Enfin la campagne bat son plein. Jamais pour le meilleur, souvent pour le pire.

Comme le bris d’œufs à l’omelette. Le scalpel à la guérison. Bref, un mal nécessaire. Sauf à plaider pour la dictature, autant se résigner: pas de politique qui vaille, pas de démocratie réelle, sans campagne électorale. Autant dire sans foire aux bestiaux. Une période, la campagne, où à force de courir les rues, plus rarement de fendre les flots, le politicien se révèle sous ses plus sinistres aspects: narcissique, vantard, sectaire. A l’heure paradoxalement où il faudrait briller, respirer l’intelligence.

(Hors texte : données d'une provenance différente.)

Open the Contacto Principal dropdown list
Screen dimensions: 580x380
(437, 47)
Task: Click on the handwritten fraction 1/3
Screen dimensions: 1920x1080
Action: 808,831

«En temps ‘normal’, l’élu sait sauver les apparences. En période électorale, par contre, tous les codes explosent. Tout est permis», reconnaît le radical vaudois Fathi Derder. Dans ces mois-là, il faut dire, l’élu n’a plus qu’une chose en tête. Et ce n’est pas le bien commun. Ni l’intérêt de l’Etat. Non, sa pomme. Sa réélection.

«D’abord parce que le désaveu blesse l’ego», confesse encore Derder. Et qu’ensuite on y joue un peu de sa peau. «Depuis que le système de milice est mort, les élus ont peur de la vie après la politique.» Surtout que certains avouent carrément ne rien savoir faire d’autre.

Bref, un parlementaire en campagne est quelqu’un occupé à mille choses sauf à sa mission, sauf à ce pourquoi il est payé. «Au mois de juin déjà, mon voisin de bureau des pas perdus passait ses journées à faire sa petite cuisine de campagne, imprimer ses tracts, son courrier», cafte pour finir le même Derder.

Parler de foire à bestiaux n’est pas exagéré. Car c’est aussi le moment, la campagne, où les diverses associations, lobbys et autres chapelles se mettent en tête de classer les parlementaires selon leur ardeur à défendre une vérité singulière. Rating, qu’ils disent.

Concocté par les différentes officines de défense de l’environnement, Ecorating distribue ainsi les bons et mauvais points en fonction du vote plus ou moins vert des élus durant la législature.

Qu’on retrouve les Verts au sommet de ce classement, rien que de très naturel. En revanche, il n’y a aucune fatalité, aucun lien de programme à effet qui expliquerait pourquoi figurent également au haut de cette échelle si particulière la plupart des socialistes. Et tout en queue, le bataillon presque entier des UDC, les Romands Amaudruz, Parmelin et Rime réussissant même l’exploit d’occuper les toutes dernières places, d’être les moins écologistes de tout le parlement

D’où peut bien venir cette hostilité démontrée à l’écologie chez les UDC? Il n’existe en effet strictement aucune corrélation entre leurs fondamentaux — leur haine de l’Europe, leur xénophobie souvent affichée mais rarement assumée, leur nationalisme auto-satisfait — et le rejet de toute politique en faveur de l’environnement. On peut bien être patriote obtus, détester le multiculturalisme, vomir Bruxelles, tout en se souciant sincèrement du réchauffement climatique, tout en redoutant le nucléaire et tout en militant contre la sixième extinction.

De la même façon, rien n’oblige dans le catéchisme socialiste, fondé avant tout sur l’idéal de justice sociale, à militer pour les énergies renouvelables, contre les centrales nucléaires, pour le rail contre la route, plutôt que l’inverse. Dans la pratique pourtant les votes des rouges demeurent toujours bien verts.

Il semble donc que les ratings des élus font ressortir surtout cette assez désolante vérité: avant d’être pragmatiques ou idéologiquement cohérents, les votes des parlementaires obéissent souvent à de simples réflexes militants auxquels leurs évangiles respectifs ne les obligeraient même pas.

On mesure dès lors le mérite modeste mais réel de l’électeur à glisser encore un bulletin dans l’urne après plusieurs mois d’un si gras régime campagnard.